Real Talk: Life After College

Nearly Half of Grads Are Underemployed — Here’s How to Beat the Odds

May 19, 2025

Nearly Half of Grads Are Underemployed — Here’s How to Beat the Odds

🎓 The Reality Check: What the Data Says

One year after graduation, 52% of grads are underemployed. That means they’re working jobs that don’t require the degree they just spent four years (and thousands of dollars) earning.

Two Tiers of Underemployment

  • Severe (88%): Jobs that require only a high-school diploma

  • Moderate (12%): Jobs that require some education, but not a bachelor’s degree

Let’s do the math:

  • 45.76% of college grads are in jobs that don’t need a degree — just one year post-grad.

  • And it gets worse: 73% of grads who start underemployed stay underemployed a decade later.

  • Compare that to those who land college-level jobs early — 86% stay on that path for 10+ years.

💥 Translation: Your first job matters. A lot. Starting off underemployed makes you 3.5x more likely to still be underemployed ten years down the line.

Other Brutal Facts:

  • 38% of employers actively avoid hiring recent grads.

  • “Entry-level” jobs often demand 3–5 years of experience.

  • College-level roles average $60k; underemployed roles? Around $40k.

  • Doing an internship cuts your underemployment risk by nearly half.

  • Your major matters:

    • STEM/Quant majors: underemployment rates below 37%

    • Marketing, public safety, wellness: up to 57%


😤 Why It Feels So Rigged

With numbers like these, it’s fair to ask: Was my degree even worth it?

The short answer: Yes — but not if you follow outdated advice.

Gen Z isn't just facing skepticism — we’re facing a stacked deck:

  • The online job flood: LinkedIn, Handshake, etc., bring in thousands of applicants per posting.

  • AI is taking entry-level work: Many “starter” tasks are being automated.

  • Economic instability = fewer entry-level hires.

  • Lost development years: Many grads missed 2 years of normal learning and networking due to the pandemic.

  • Skills gap bias: 58% of employers think new grads lack soft skills (communication, initiative, adaptability).

  • Salary delusion?
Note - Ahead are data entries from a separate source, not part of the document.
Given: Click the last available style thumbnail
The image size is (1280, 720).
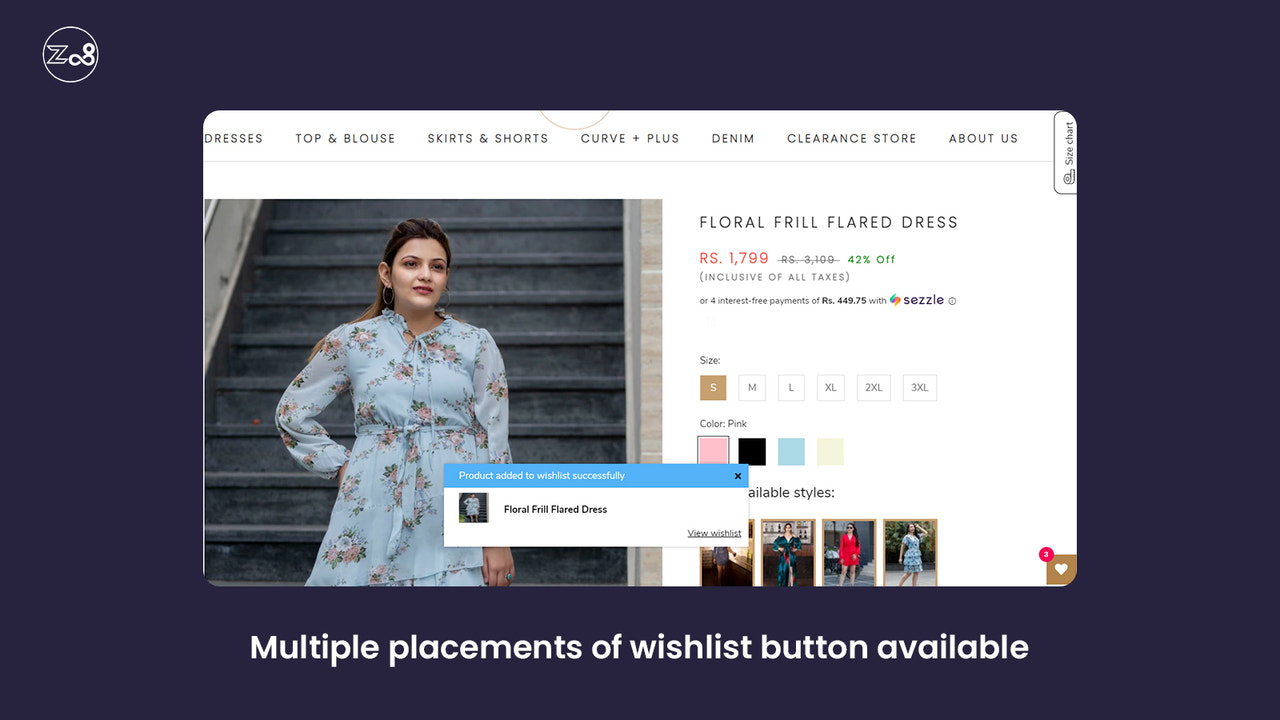Looking at the screenshot, I should (909, 552).
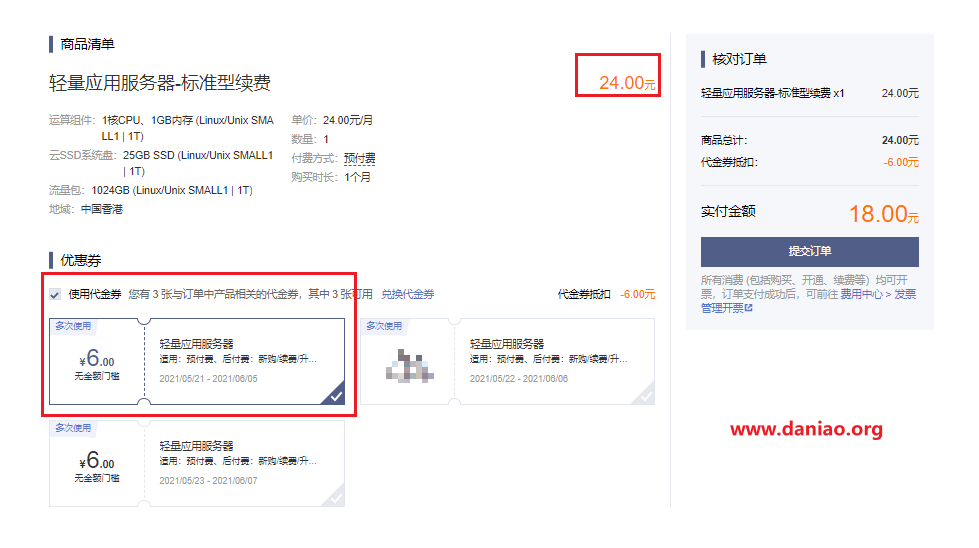
Task: Click the 多次使用 tag on the 05/22 coupon
Action: point(383,326)
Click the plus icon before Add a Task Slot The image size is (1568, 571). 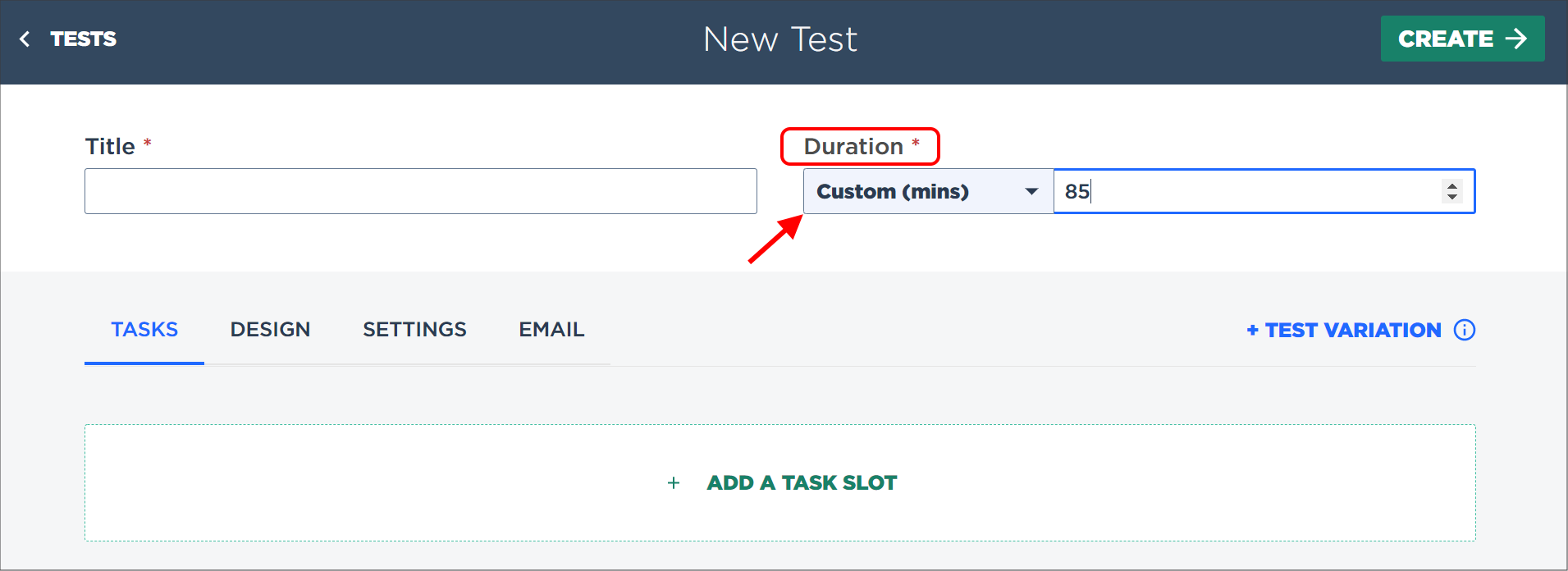674,483
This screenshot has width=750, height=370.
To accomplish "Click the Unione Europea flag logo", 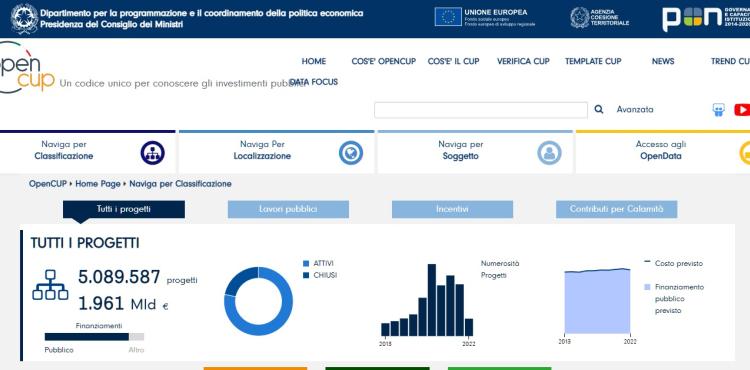I will (448, 17).
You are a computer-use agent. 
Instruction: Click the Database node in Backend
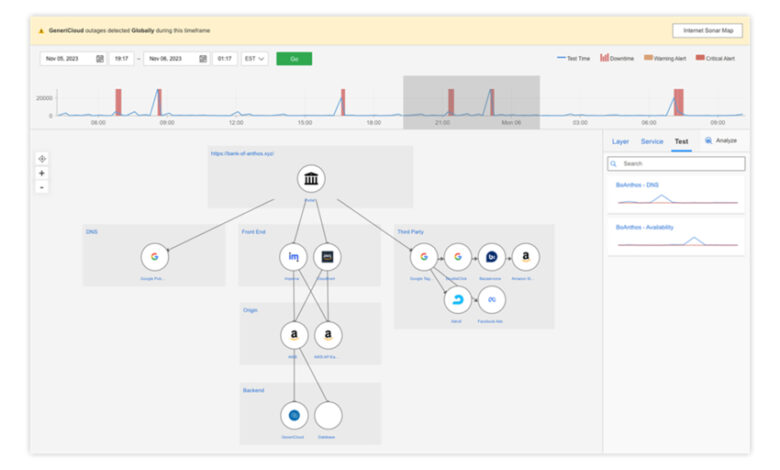(x=328, y=415)
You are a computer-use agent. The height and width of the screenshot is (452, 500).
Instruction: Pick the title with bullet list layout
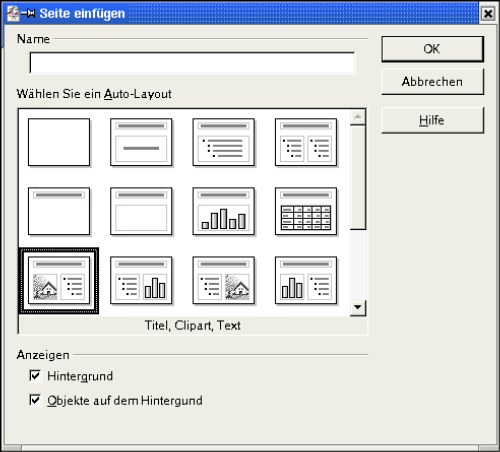point(224,142)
Grads expect $100k, but average starts closer to $65k — and only 25% find flexible schedules.


🔧 How to Beat the Odds (Without Burning Out)

The system’s broken, but you’re not. Here’s how to flip the script:

1. Build Real, Practical Skills

  • Employers want doers, not just degree-holders.

  • Master skills like:

    • Project management

    • SEO/SEM

    • SQL & Excel

    • Cold outreach

    • AI tools (yes, including this one!)

  • Earn micro-credentials or certifications to back it up.

2. Make LinkedIn Your Launchpad

  • Ditch the “cringe” mindset — your profile is your first impression.

  • Actions to take:

    • Optimize your headline & summary

    • Add a pro photo and custom banner

    • Get endorsements + post weekly

    • Connect with peers, alumni, recruiters

3. Get Experience, Any Way You Can

  • Can't land a job? Create one:

    • Freelance

    • Volunteer

    • Build a project

    • Help a local founder/startup

  • Remember: Internships cut your risk of underemployment in half.

4. Use Outreach > Applications

  • Don’t just spam resumes.

  • Research companies + people you admire.

  • Send short, thoughtful messages.

  • Ask smart questions, not for a job.

  • Build relationships before you ask for anything.


🚀 The New Grad Playbook

Let’s change the narrative.

Yes, the system is broken. But Gen Z isn’t.

We’re smart, scrappy, and sick of being underestimated. It’s time to stop waiting for permission and start owning our career journeys.

🎓 Your degree isn’t worthless — but the game we were taught to play is outdated. So let’s play smarter. Let’s play together. And let’s win.